→ **Passage**:
________________________
Now, after leaving Brooklyn nearly a half century ago, the family business has returned — this time to the Time Out Market at 55 Water Street. It's not only a homecoming to the borough where the family began as bakers, but a celebration of restaurants' return to economic life after the pandemic shutdown.

That's quite a journey in itself, since in April of 2020, Frost saw eateries across the city closing and wondered how Ess-a-Bagel would continue. No one knew how long the lockdown would last and whether science could actually deliver a viable vaccine by the end of the year. They may have entered the pandemic as one of the city's great taste ambassadors, but Frost knew they would have to do some quick thinking to make up for missing walk-in business.

"So we picked ourselves up, and we prevailed." Frost explains. We asked, 'How are we going to overcome and expand the business?' So we expanded our delivery zone to the Tri-State area and the Hamptons, and our shipping exploded."

As the pandemic began to abate, the family was asked if they'd like to be a part of the food hall as Time Out Market reopened. "The return to Brooklyn is a nice coincidence," Frost admits. "I happen to be born and raised in Brooklyn, so we're thrilled, because this is actually great business opportunity."

Of course the family's arrival back where they began has not gone unnoticed by their loyal following. According to Frost, "It's actually the comment we hear the most. 'We're extremely excited that you're here, because we've been getting our bagels from you for years and years, and now I don't have to go all the way to Manhattan anymore.'"

"So it is kind of touching, really," she says. "Especially when you put that together with the fact that we're all really coming back now, back from the pandemic to regular life from all that time we spent apart."

You can find Ess-a-Bagel in Time Out Market on the first floor, where they're open every day from 8am-4pm.
________________________
→ **Dataset section**:

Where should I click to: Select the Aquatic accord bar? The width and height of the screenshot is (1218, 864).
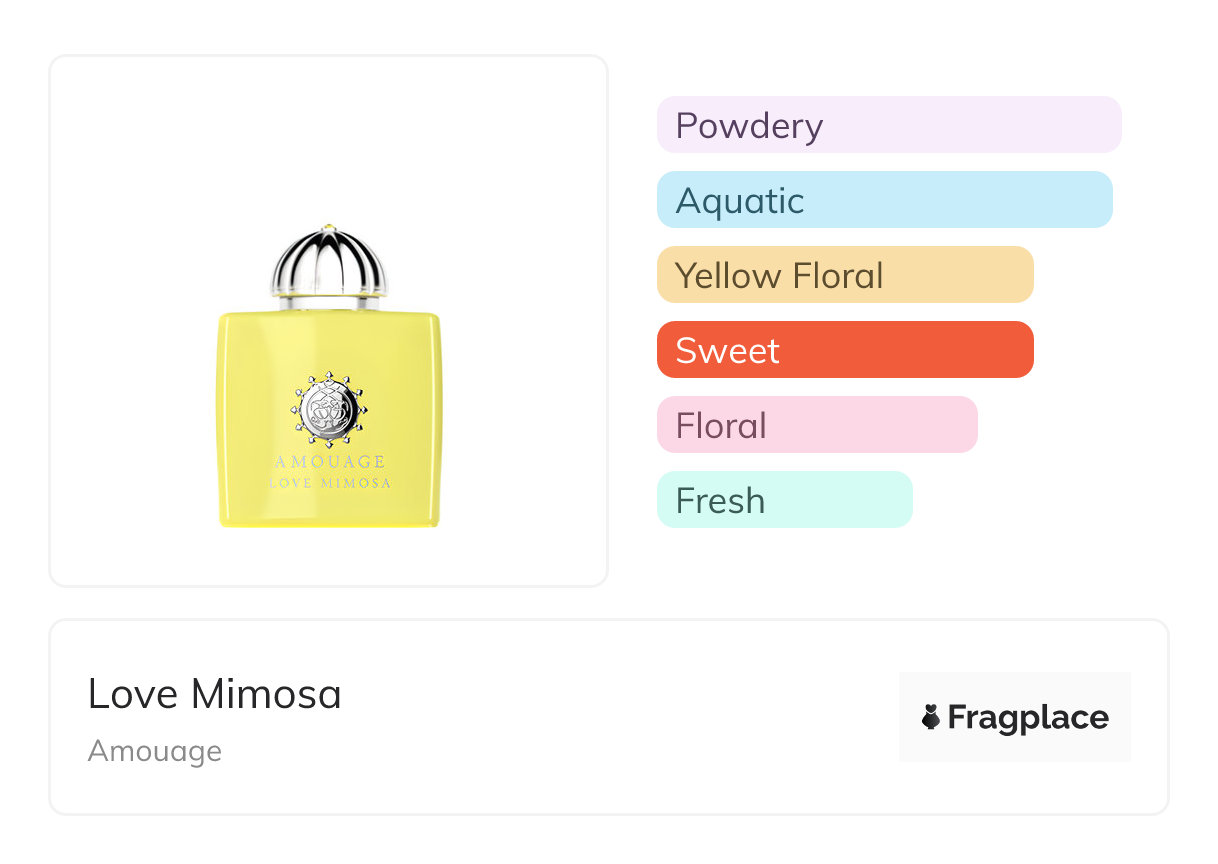pos(884,200)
________________________
→ **Work instructions**: Copy the passage about Ess-a-Bagel's return to Brooklyn word for word, from "Now, after leaving" up to and including "the pandemic shutdown.".

→ **The answer**:
Now, after leaving Brooklyn nearly a half century ago, the family business has returned — this time to the Time Out Market at 55 Water Street. It's not only a homecoming to the borough where the family began as bakers, but a celebration of restaurants' return to economic life after the pandemic shutdown.